◆ ТЕКСТ ДЛЯ ЧТЕНИЯ:
--------------------------------

Кроме того, разработанные государством законы дают слишком мало времени на разработку всего этого. Вместо семи лет надо четырнадцать, потому что за это время надо сформировать, по сути, научно-производственный кластер, который бы этим занимался, и вырастить поколение соответствующих специалистов, которые с таким размахом будут на конкретных предприятиях внедрять эти технологии и ставить это оборудование.
— Какие еще проблемы скрыты в новом экологическом законодательстве, принятом российским правительством?
— Еще один серьезный минус — недоработанная система подсчета вредных выбросов и соответствующей оценки и градации различных предприятий по степени вредности. Дело в том, что сегодня считается исключительно количество выбрасываемых предприятием веществ и исходя из объемов устанавливается его категория опасности. Эта система совершенно не принимает во внимание тот факт, что вещества эти могут принципиально отличаться по степени токсичности и по тому, насколько окружающая среда способна сама их утилизировать. Но оксиды азота, диоксид серы и зола, которые выбрасывает угольная электростанция, не так опасны, как, например, такие канцерогенные вещества, как бенз(а)пирен и формальдегиды, которые выбрасывают некоторые промышленные предприятия. Но золы количественно больше, чем формальдегида, поэтому наша угольная электростанция считается экологически более опасной, хотя на практике это совершенно не так.

--------------------------------

◆ ИСХОДНЫЙ ФРАГМЕНТ:
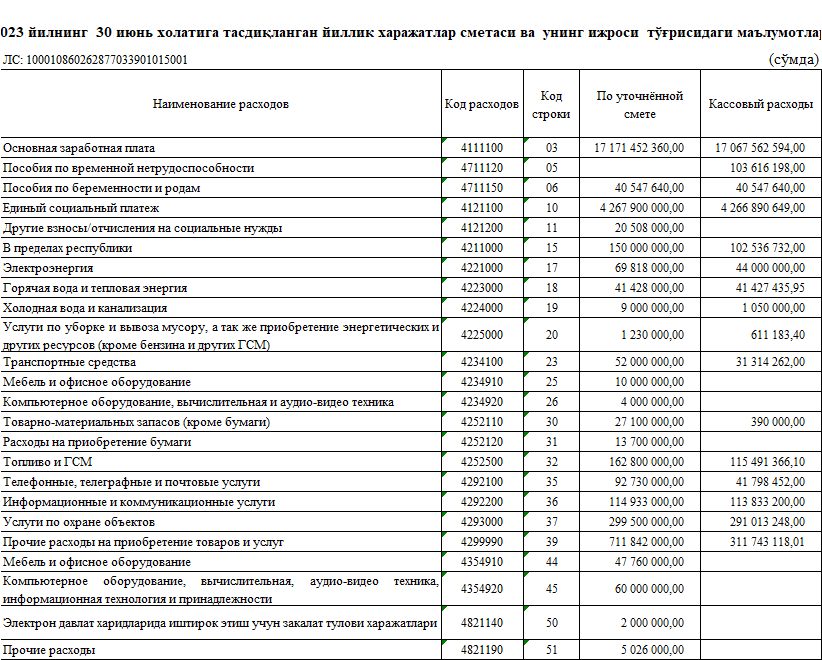Click expense code cell 4299990
Screen dimensions: 822x660
482,542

--------------------------------

◆ УСЛОВИЕ ЗАДАНИЯ: Перепишите текст об экологическом законодательстве от «Кроме того, разработанные» до «принятом российским правительством?», заменив «научно-производственный кластер» на «отраслевой центр».

◆ РЕЗУЛЬТАТ ВЫПОЛНЕНИЯ:
Кроме того, разработанные государством законы дают слишком мало времени на разработку всего этого. Вместо семи лет надо четырнадцать, потому что за это время надо сформировать, по сути, отраслевой центр, который бы этим занимался, и вырастить поколение соответствующих специалистов, которые с таким размахом будут на конкретных предприятиях внедрять эти технологии и ставить это оборудование.
— Какие еще проблемы скрыты в новом экологическом законодательстве, принятом российским правительством?